The 2022 GR 86 will only have two trims the base GR 86 and the Premium. The current 86 has three: 86, 86 GT and 86 Hakone Edition. The current base price is $28,775, and it tops out at $30,865.
At the time of writing this article, Toyota hadn't posted official pricing for the 2022 model. But they did vaguely say pricing would stay under $30k with destination. They were not clear, however, if both models would be under $30k - or just the base. So, expect a slight price bump for this model year, and if it keeps in line with current pricing, the Premium trim will cost about $2k more than the base.
A couple items to note
During a first drive, it's really hard to pick out all the nuances, which include cool features and things that could become annoying. But there are two small things to note.

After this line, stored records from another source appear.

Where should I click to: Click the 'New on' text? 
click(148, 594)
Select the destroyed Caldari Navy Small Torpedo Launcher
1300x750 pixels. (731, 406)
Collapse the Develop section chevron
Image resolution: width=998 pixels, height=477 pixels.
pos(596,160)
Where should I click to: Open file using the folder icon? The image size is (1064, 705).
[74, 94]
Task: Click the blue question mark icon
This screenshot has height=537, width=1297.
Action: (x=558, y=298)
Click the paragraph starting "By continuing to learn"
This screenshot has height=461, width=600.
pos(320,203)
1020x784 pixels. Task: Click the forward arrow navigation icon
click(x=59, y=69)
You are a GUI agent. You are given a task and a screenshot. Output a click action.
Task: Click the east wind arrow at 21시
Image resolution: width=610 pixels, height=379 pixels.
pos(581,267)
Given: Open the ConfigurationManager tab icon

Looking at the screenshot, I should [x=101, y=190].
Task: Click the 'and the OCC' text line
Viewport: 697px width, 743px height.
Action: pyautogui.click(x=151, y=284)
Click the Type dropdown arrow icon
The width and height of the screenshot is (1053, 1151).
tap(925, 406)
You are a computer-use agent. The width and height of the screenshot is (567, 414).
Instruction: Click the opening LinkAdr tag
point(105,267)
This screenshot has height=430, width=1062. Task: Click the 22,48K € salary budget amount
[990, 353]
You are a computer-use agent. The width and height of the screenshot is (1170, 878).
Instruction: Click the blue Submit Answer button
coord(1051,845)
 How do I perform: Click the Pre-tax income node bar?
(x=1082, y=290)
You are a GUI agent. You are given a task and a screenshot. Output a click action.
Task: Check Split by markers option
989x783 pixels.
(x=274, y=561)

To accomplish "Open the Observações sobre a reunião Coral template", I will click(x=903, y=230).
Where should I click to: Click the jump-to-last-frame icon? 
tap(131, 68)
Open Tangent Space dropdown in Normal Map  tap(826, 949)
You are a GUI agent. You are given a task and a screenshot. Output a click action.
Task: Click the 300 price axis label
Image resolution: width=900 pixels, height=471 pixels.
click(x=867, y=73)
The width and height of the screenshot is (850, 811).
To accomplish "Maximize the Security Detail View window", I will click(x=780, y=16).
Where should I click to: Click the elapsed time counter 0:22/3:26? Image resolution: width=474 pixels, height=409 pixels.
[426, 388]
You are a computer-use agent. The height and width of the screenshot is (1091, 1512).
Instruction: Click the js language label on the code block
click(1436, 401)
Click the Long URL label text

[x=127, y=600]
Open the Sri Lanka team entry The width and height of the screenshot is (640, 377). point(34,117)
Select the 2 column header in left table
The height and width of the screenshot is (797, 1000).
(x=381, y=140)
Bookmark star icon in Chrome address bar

The first one I already mentioned, but I'm calling it out again: There is Apple CarPlay and Android Auto (yay!), but it is not wireless. It's a wired-in system, and the USB-A connector port is located in the armrest console. So, you either need to leave your phone in the console once you plug it in or awkwardly place it in a cup holder with a wire protruding from the bin.
The other thing to note: There is a lot of great standard safety content - but it's only available on the vehicles with an automatic transmission. So, things such as adaptive cruise control, automatic emergency braking, lane departure warning and sway warning will not be on the manual transmission vehicles. Available blind-spot monitoring and rear cross traffic alert will be, but automatic reverse braking, again, is only on automatic vehicles. I know this probably won't affect the majority of buyers, but it's worth knowing.
The bottom line on the GR 86
I'm one of the rare people who will hold out as long as I can before I buy a vehicle with an automatic transmission. So, I love the fact Toyota will be offering a manual in both grades - oh, and it happens to have faster 0-60-mph times than the automatic (6.1 seconds vs. 6.6 seconds).
The GR 86 is a fun and reasonably affordable sports coupe that can make a trip to the track or be a daily driver. It has enough cargo space for two people to take a road trip, a back seat for the (very) occasional extra passengers and comfortable seats for a long leisurely drive or a short aggressive one.
Toyota had done a great job with this update, and those who are looking for a driver's car will be able to overlook the small tech deficiencies.